In Seven Samurai Kurosawa uses wipes as the samurai work to recruit other fighters. The shots are similar in composition but the action doesn’t occur in the same time or place.

Song of the Shoot

A melody is created from the relationship of individual notes. Likewise, the meaning of a movie or TV show is derived from the relationship of shots.

The relationship between a series of shots creates a sequence. The shower scene in Psycho is part of a sequence that begins with Norman Bates peering through a peephole in his office and ends with him sinking a body-laden car in the swamp.

In shooting a sequence, try to build a story. At its simplest level, a story has a beginning, middle, and end. It becomes more interesting if conflict is introduced and resolved.

In a sequence showing children decorating a Christmas tree, start with the first few ornaments going on the tree. Shoot the children adding more in the middle, and end with the star placed with a flourish upon the top. There-you’ve created a story. If the baby pulls the ornaments off as quick as older children put them on, you have conflict and a potential source of humor.

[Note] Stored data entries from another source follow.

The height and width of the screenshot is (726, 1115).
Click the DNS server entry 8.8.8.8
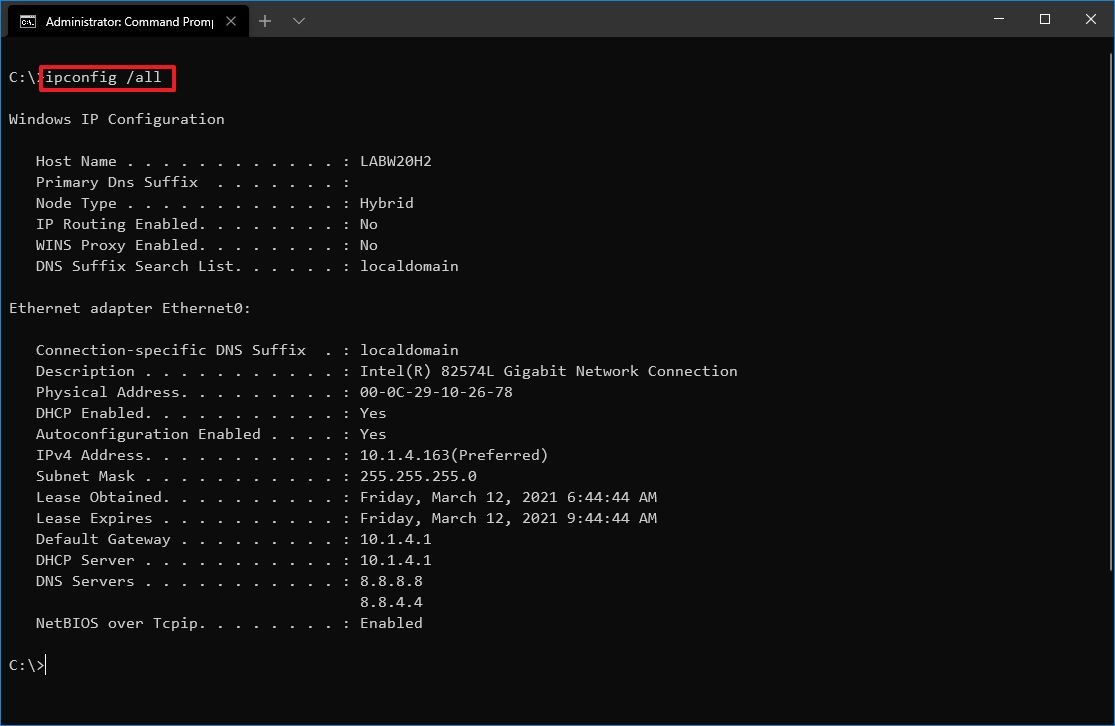click(390, 580)
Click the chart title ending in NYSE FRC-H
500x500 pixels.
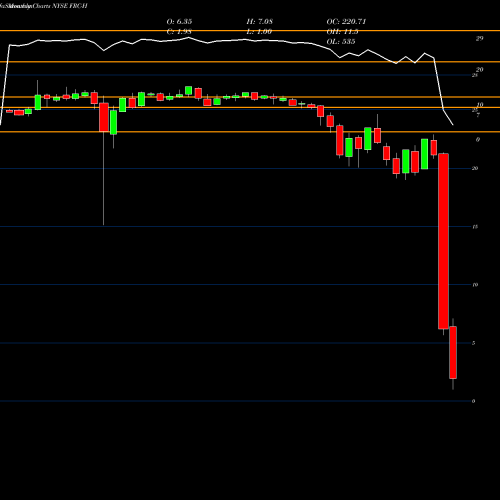tap(44, 6)
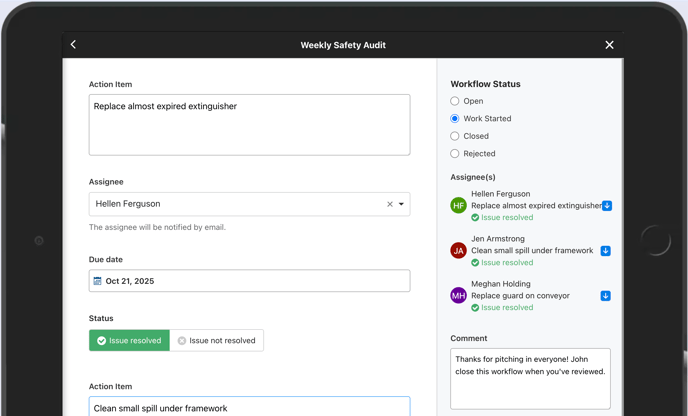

In shooting a sequence, first choose a point of view. Then start with an establishing shot. Keep your shots short, no longer than it takes the audience to grasp the action. Vary the distances and angles of your shots. Use medium shots and closeups. Avoid using the zoom; concentrate on a series of individual shots.

The techniques mentioned here are those professionals spend lifetimes trying to perfect. Don’t expect to master them on your next shoot.